(Beginning of Extracted text)

Recently, there has been an increased interest in biological control techniques using a biological pesticide, which has less environmental load and a higher level of safety for humans and animals compared to chemical pesticides. However, a biological pesticide has a less instantaneous effect and a less therapeutic effect compared to chemical pesticides and can control only a limited range of pathogenic bacteria, and also loses the efficacy of the biological pesticide itself when used in combination with a chemical pesticide. Therefore, the market share of biological pesticides has currently remained only 0.4% of the total market of pesticides.
The technique using a biological pesticide utilizes an organism that is a natural enemy of phytopathogenic microorganisms and pests that cause plant diseases. Bacillus subtilis has been conventionally used as a biological pesticide against the bacteria causing botrytis rot in eggplants, tomatoes, or grapes, since it has antagonistic actions such as growth inhibition and a bactericidal action on phytopathogenic bacteria.
For example, a method for controlling plant diseases which includes a spore fraction prepared from a culture of Bacillus bacteria such as Bacillus subtilis so as to contain 50% or more by weight of spore based on the dry weight is conventionally known as a biological pesticide using Bacillus subtilis (see Patent Literature 1). Furthermore, in order to control plant diseases caused by Phytophthora, a disease control agent is known which includes the bacterial cell or the culture of Bacillus bacteria such as Bacillus licheniformis, and moreover organic acids and salts thereof produced by the bacteria as an active ingredient (see Patent Literature 2).
Furthermore, a plant disease control agent including the bacterial cell or the culture of Bacillus sphaericus is known (see Patent Literature 3), and a plant disease control agent using specific strains of Bacillus subtilis as an active ingredient is also known (see Patent Literatures 4 and 5).
However, the effects of the above-mentioned conventional plant disease control agents in the case of application to a grape are mediated by antagonistic actions by Bacillus bacteria that occupy the nutrition or living area on grape tissues. Therefore, although some preventive effect is produced by spraying prior to the occurrence of diseases, the agents have no therapeutic effect such as a bactericidal action, and thus have been unable to be used after the occurrence of diseases.
Furthermore, the above-mentioned conventional plant disease control agents are effective only for the bacteria causing grape botrytis rot among the pathogenic bacteria of the most common three grape diseases, grape botrytis rot, downy mildew, and ripe rot. Thus, they cannot be expected to have a control effect on the bacteria causing downy mildew and ripe rot other than grape botrytis rot or other pathogenic bacteria for grapes.
Furthermore, although the above-mentioned conventional plant disease control agents settle onto grape leaves, the level of settlement onto pericarps was low. It was also difficult to use a chemical pesticide for safety reasons since grape pericarps are also put into the mouth, and the control of diseases such as botrytis rot and ripe rot, which also occur in fruits, has been difficult.

(End of Extracted text)
(Beginning of Stored data)

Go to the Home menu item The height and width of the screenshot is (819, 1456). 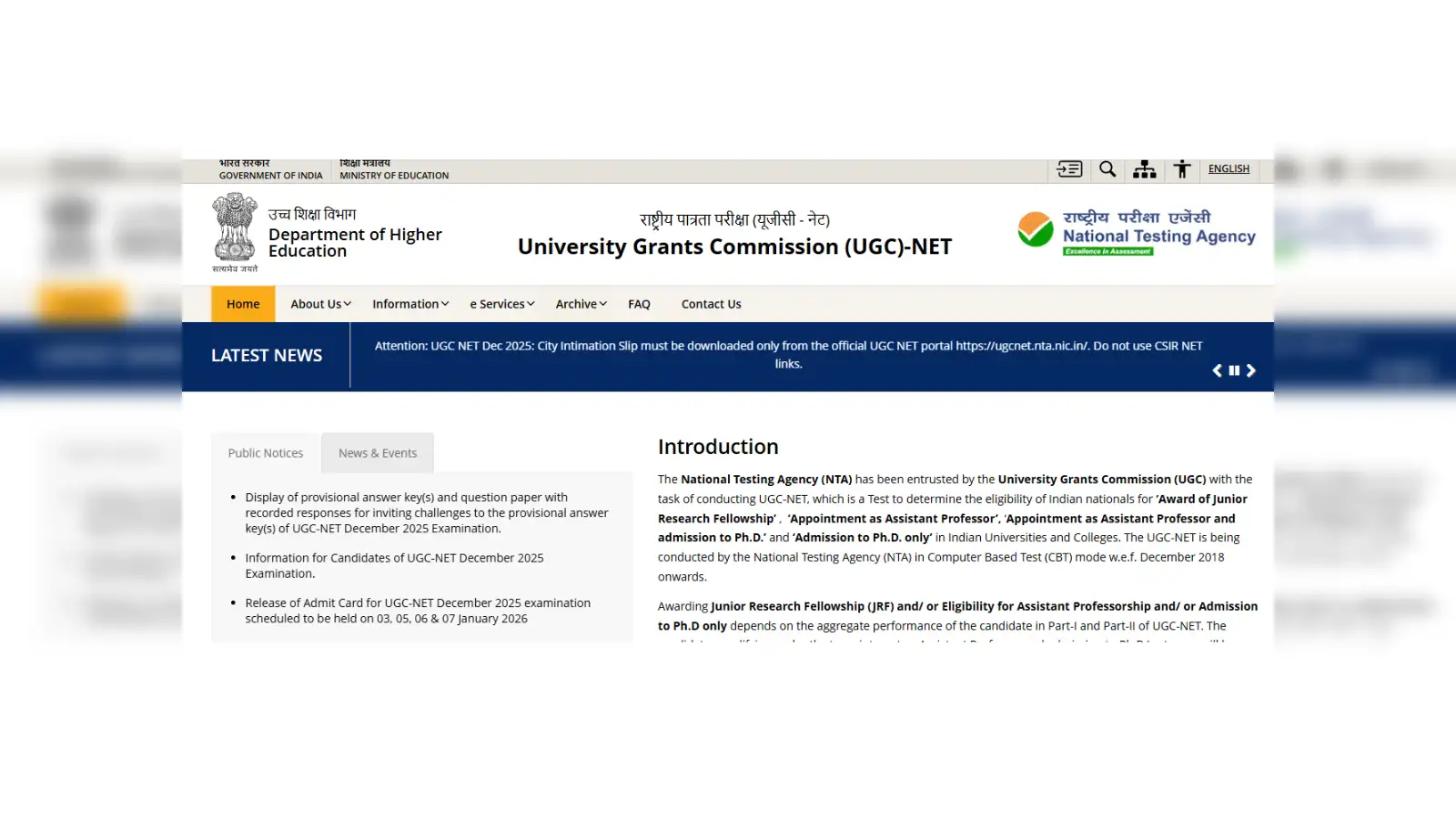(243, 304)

(End of Stored data)
(Beginning of Stored data)

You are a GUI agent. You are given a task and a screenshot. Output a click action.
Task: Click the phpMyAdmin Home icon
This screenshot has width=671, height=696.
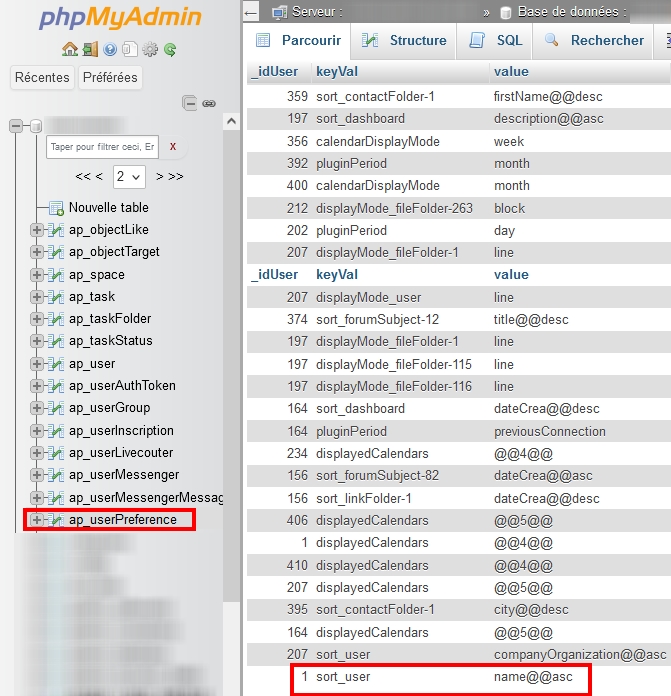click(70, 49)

(End of Stored data)

Assignment: In the text on biological pesticides, what share of the total pesticide market do biological pesticides currently hold?

Answer area: Only 0.4% of the total pesticide market.